Electron capture from H-2 to highly charged Th and Xe ions trapped at center-of-mass energies near 6 eV

Abstract

Ions with charge states as high as 80+, produced in the Lawrence Livermore National Laboratory electron beam ion trap were extracted and transferred to a Penning ion trap (RETRAP). RETRAP was operated at cryogenic temperature in the field of a superconducting magnet. The stored low-energy ions collided occasionally with H-2 molecules in the ultrahigh-vacuum environment of the trap, capturing one or two electrons and reducing the charge state of the ions. The number of ions was monitored nondestructively by ramping the axial oscillation frequencies of the ions through resonance with a tuned circuit composed in part of trap capacitance and an external inductor. This produced resonance signals whose square is proportional to the number of ions in each charge state. These signals were recorded vs storage time to determine the electron-capture rates.

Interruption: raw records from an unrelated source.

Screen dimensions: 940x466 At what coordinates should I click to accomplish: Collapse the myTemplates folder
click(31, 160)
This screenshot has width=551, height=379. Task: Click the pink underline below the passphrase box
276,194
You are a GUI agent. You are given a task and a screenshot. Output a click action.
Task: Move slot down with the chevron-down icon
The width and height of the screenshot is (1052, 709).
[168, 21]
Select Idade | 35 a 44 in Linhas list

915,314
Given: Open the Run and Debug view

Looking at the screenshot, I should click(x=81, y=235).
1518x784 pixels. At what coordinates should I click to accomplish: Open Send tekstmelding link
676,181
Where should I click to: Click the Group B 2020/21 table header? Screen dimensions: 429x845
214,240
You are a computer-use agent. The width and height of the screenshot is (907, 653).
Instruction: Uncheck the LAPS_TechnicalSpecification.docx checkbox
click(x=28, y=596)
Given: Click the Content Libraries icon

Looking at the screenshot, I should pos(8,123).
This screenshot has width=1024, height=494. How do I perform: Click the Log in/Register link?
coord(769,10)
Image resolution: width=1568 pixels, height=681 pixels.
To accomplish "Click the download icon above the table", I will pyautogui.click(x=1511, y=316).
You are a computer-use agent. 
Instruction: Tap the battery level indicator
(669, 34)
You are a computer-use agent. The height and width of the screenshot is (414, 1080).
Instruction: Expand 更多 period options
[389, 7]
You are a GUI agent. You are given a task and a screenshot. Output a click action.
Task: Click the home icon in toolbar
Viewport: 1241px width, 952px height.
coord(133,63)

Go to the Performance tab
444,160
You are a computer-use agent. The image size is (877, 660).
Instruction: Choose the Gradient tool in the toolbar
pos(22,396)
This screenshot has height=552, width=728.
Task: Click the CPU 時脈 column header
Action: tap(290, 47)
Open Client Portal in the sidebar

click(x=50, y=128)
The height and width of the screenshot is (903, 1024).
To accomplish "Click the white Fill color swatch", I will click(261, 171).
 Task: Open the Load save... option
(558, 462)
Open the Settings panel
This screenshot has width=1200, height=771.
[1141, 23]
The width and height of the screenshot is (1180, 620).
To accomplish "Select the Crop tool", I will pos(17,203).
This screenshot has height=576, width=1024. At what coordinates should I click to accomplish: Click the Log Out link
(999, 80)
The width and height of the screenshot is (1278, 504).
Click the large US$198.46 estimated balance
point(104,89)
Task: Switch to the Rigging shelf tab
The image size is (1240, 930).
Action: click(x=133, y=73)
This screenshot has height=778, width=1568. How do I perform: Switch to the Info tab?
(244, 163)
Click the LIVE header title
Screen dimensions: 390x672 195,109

From these rates the relative electron-capture cross sections were obtained using estimates of the mean ion energies based on modeling the ion storage, and with the aid of a density calibration measurement using Ar11+. The measured total electron-capture cross sections are consistent with a linear increase with charge state q. The cross-section data for the highest charge states lie above the predictions of the absorbing sphere model, but agree within uncertainties in both experiment and theory. The true double-capture cross-section fraction for q>35 is near 25%. The results are discussed with relation to measurements on lower charge states, and with theory.